ADOPTION AND ADAPTATION: DIACHRONIC PERSPECTIVES ON THE GROWING SOPHISTICATION OF SOCIAL MEDIA USES IN ELECTIONS CAMPAIGNS

Authors

  • Anders Olof Larsson University of Oslo, Norway
  • Axel Bruns Queensland University of Technology, Australia
  • Tim Highfield Queensland University of Technology, Australia
  • Jennifer Stromer-Galley Syracuse University, USA
  • Kate Kenski University of Arizona, USA
  • Jeff Hemsley Syracuse University, USA
  • Lauren Bryant University at Albany-SUNY, USA
  • Huichuan Xiu Syracuse University, USA
  • Bryan Semaan Syracuse University, USA
  • Luca Rossi IT University of Copenhagen, Denmark
  • Fabio Giglietto University of Urbino, Italy

Abstract

Much like the Internet itself during the mid-1990s, social media such as Twitter and Facebook have now become standard tools in a number of professional contexts. In doing so, they have undergone gradual processes of adoption and adaptation, as their potential uses are explored, evaluated, and revised over time, and as the insights gained by early adopters are disseminated to other potential users. But because of the slow and incremental nature of such adoption and adaptation processes, they are often overlooked by social media research which examines single cases and phenomena.

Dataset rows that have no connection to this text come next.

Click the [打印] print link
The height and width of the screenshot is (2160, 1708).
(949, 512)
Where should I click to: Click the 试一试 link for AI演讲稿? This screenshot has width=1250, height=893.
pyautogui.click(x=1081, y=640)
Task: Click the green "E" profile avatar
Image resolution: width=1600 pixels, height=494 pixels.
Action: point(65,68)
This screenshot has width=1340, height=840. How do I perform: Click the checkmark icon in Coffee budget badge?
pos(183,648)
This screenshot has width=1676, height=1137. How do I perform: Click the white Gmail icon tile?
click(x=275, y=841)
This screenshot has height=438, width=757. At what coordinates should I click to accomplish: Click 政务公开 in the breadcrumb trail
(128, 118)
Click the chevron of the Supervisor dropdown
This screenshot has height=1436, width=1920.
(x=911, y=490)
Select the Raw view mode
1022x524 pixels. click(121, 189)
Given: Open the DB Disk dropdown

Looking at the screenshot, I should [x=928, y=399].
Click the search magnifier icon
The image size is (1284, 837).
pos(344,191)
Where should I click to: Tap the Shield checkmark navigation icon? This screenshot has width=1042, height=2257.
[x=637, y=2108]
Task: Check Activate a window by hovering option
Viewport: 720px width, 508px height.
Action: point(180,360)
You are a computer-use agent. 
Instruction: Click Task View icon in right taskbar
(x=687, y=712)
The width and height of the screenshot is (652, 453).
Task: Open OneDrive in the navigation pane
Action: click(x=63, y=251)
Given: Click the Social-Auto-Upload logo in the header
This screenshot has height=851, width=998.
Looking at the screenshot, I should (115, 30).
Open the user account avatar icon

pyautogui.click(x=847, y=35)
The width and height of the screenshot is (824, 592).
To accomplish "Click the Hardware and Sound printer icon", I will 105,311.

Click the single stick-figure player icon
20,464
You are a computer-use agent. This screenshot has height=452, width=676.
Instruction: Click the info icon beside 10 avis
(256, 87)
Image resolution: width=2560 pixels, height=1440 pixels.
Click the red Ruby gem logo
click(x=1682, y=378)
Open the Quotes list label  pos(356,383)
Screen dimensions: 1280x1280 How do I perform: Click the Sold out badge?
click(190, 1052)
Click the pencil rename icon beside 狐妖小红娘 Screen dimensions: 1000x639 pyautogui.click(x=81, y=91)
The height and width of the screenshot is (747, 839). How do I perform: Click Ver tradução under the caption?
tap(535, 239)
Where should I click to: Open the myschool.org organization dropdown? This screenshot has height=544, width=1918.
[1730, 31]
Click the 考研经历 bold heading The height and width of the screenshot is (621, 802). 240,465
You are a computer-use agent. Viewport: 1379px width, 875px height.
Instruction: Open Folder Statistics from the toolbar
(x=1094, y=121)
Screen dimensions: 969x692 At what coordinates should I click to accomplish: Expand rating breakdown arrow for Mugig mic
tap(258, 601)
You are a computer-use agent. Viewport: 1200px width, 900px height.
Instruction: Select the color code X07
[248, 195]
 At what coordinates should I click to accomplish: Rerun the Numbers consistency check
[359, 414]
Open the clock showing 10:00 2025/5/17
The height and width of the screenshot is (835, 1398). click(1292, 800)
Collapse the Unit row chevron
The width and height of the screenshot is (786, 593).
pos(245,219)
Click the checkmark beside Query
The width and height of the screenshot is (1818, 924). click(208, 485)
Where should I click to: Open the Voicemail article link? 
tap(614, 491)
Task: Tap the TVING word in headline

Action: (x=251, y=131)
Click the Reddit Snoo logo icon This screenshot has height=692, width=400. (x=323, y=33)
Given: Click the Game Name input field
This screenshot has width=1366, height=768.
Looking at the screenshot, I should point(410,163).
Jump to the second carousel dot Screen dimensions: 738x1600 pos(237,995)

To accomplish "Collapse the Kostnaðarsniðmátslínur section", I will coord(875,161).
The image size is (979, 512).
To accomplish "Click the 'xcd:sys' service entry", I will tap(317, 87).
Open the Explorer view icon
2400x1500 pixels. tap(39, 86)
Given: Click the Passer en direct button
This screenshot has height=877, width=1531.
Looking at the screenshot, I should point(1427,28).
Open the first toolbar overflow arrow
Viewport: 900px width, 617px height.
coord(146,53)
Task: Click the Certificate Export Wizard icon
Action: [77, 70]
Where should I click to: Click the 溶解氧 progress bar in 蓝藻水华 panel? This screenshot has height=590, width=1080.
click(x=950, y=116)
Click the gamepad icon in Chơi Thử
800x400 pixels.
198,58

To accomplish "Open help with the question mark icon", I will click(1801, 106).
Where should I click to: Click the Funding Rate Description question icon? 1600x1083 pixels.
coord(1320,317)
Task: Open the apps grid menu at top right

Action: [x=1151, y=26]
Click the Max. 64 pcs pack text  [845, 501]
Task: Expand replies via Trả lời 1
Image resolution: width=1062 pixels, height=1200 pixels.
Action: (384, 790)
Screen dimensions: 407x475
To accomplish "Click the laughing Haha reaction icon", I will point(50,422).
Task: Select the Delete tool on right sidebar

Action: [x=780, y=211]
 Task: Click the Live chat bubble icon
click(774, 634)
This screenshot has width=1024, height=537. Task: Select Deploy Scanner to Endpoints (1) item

Such tendencies are perhaps most evident in relation to the study of political elections: here, the effective use of social media by the successful Obama campaign in the 2008 US presidential election is often positioned as an obvious starting point for mainstream political uses of contemporary social media platforms such as Facebook and Twitter, creating the impression that its strategies emerged fully formed rather than themselves building on the lessons learnt from previous campaigns, and that subsequent campaigns merely needed to copy Obama’s successful formula in their own electioneering efforts (e.g Miller, 2013). Such simplistic perspectives overlook, however, that each election campaign proceeds from its own underlying factors (such as the persona of the candidate and their position in the polls) and that the idiosyncratic US electoral system diverges vastly from those of most other parliamentary democracies (thus requiring very different campaigning styles). What worked for Obama - campaigning for direct election in a two-person content where voting is voluntary - is unlikely to work in a multi-party system whose leaders are indirectly elected and where voting is compulsory, for example (e.g. Gibson & McAllister, 2014).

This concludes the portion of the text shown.